Input records
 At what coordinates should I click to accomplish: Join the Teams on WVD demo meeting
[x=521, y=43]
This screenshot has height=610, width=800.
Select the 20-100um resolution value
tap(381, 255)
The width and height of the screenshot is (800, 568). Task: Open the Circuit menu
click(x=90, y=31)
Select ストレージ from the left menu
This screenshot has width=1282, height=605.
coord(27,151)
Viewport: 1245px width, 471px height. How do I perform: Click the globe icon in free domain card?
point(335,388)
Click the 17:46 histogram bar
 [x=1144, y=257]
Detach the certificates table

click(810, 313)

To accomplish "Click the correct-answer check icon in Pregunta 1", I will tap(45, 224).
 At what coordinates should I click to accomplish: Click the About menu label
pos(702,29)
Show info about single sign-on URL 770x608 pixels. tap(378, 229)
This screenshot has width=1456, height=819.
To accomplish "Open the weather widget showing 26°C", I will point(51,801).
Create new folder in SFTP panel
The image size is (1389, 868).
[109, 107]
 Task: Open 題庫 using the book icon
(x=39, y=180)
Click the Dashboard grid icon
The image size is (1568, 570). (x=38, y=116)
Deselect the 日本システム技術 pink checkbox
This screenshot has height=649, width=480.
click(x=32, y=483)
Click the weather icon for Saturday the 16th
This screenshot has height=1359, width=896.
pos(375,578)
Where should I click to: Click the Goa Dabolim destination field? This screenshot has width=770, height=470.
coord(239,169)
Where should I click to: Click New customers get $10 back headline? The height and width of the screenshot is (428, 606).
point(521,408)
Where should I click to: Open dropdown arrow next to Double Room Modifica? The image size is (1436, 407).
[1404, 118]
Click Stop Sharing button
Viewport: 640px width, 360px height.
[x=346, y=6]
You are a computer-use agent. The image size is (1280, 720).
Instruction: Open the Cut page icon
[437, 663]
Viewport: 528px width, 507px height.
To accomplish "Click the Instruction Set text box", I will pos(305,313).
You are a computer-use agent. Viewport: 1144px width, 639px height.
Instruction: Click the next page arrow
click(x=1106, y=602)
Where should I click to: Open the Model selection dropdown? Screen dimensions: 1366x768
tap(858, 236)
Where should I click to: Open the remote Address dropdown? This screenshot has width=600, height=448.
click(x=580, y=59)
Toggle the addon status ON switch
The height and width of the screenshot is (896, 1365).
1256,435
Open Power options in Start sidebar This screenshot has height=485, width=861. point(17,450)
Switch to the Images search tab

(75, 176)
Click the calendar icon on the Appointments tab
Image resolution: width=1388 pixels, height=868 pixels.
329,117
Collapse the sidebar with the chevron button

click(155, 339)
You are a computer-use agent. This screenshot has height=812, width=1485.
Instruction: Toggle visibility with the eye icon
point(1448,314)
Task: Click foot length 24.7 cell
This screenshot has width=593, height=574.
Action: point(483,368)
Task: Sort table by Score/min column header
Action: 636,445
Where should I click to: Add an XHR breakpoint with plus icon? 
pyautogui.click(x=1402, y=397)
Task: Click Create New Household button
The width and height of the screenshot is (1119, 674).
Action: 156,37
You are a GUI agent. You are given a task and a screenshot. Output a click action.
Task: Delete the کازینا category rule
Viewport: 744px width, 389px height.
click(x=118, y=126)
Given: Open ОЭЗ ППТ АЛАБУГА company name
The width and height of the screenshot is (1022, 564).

Exercise directions
Transcribe all of the items above verbatim, preserving each line.

Reply to the exercise
 At what coordinates should I click to accomplish: Join the Teams on WVD demo meeting
[x=521, y=43]
This screenshot has height=610, width=800.
Select the 20-100um resolution value
tap(381, 255)
The width and height of the screenshot is (800, 568). Task: Open the Circuit menu
click(x=90, y=31)
Select ストレージ from the left menu
This screenshot has width=1282, height=605.
coord(27,151)
Viewport: 1245px width, 471px height. How do I perform: Click the globe icon in free domain card?
point(335,388)
Click the 17:46 histogram bar
 [x=1144, y=257]
Detach the certificates table

click(810, 313)

To accomplish "Click the correct-answer check icon in Pregunta 1", I will tap(45, 224).
 At what coordinates should I click to accomplish: Click the About menu label
pos(702,29)
Show info about single sign-on URL 770x608 pixels. tap(378, 229)
This screenshot has width=1456, height=819.
To accomplish "Open the weather widget showing 26°C", I will point(51,801).
Create new folder in SFTP panel
The image size is (1389, 868).
[109, 107]
 Task: Open 題庫 using the book icon
(x=39, y=180)
Click the Dashboard grid icon
The image size is (1568, 570). (x=38, y=116)
Deselect the 日本システム技術 pink checkbox
This screenshot has height=649, width=480.
click(x=32, y=483)
Click the weather icon for Saturday the 16th
This screenshot has height=1359, width=896.
pos(375,578)
Where should I click to: Click the Goa Dabolim destination field? This screenshot has width=770, height=470.
coord(239,169)
Where should I click to: Click New customers get $10 back headline? The height and width of the screenshot is (428, 606).
point(521,408)
Where should I click to: Open dropdown arrow next to Double Room Modifica? The image size is (1436, 407).
[1404, 118]
Click Stop Sharing button
Viewport: 640px width, 360px height.
[x=346, y=6]
You are a computer-use agent. The image size is (1280, 720).
Instruction: Open the Cut page icon
[437, 663]
Viewport: 528px width, 507px height.
To accomplish "Click the Instruction Set text box", I will pos(305,313).
You are a computer-use agent. Viewport: 1144px width, 639px height.
Instruction: Click the next page arrow
click(x=1106, y=602)
Where should I click to: Open the Model selection dropdown? Screen dimensions: 1366x768
tap(858, 236)
Where should I click to: Open the remote Address dropdown? This screenshot has width=600, height=448.
click(x=580, y=59)
Toggle the addon status ON switch
The height and width of the screenshot is (896, 1365).
1256,435
Open Power options in Start sidebar This screenshot has height=485, width=861. point(17,450)
Switch to the Images search tab

(75, 176)
Click the calendar icon on the Appointments tab
Image resolution: width=1388 pixels, height=868 pixels.
329,117
Collapse the sidebar with the chevron button

click(155, 339)
You are a computer-use agent. This screenshot has height=812, width=1485.
Instruction: Toggle visibility with the eye icon
point(1448,314)
Task: Click foot length 24.7 cell
This screenshot has width=593, height=574.
Action: point(483,368)
Task: Sort table by Score/min column header
Action: 636,445
Where should I click to: Add an XHR breakpoint with plus icon? 
pyautogui.click(x=1402, y=397)
Task: Click Create New Household button
The width and height of the screenshot is (1119, 674).
Action: 156,37
You are a GUI agent. You are given a task and a screenshot. Output a click action.
Task: Delete the کازینا category rule
Viewport: 744px width, 389px height.
click(x=118, y=126)
Given: Open ОЭЗ ППТ АЛАБУГА company name
The width and height of the screenshot is (1022, 564).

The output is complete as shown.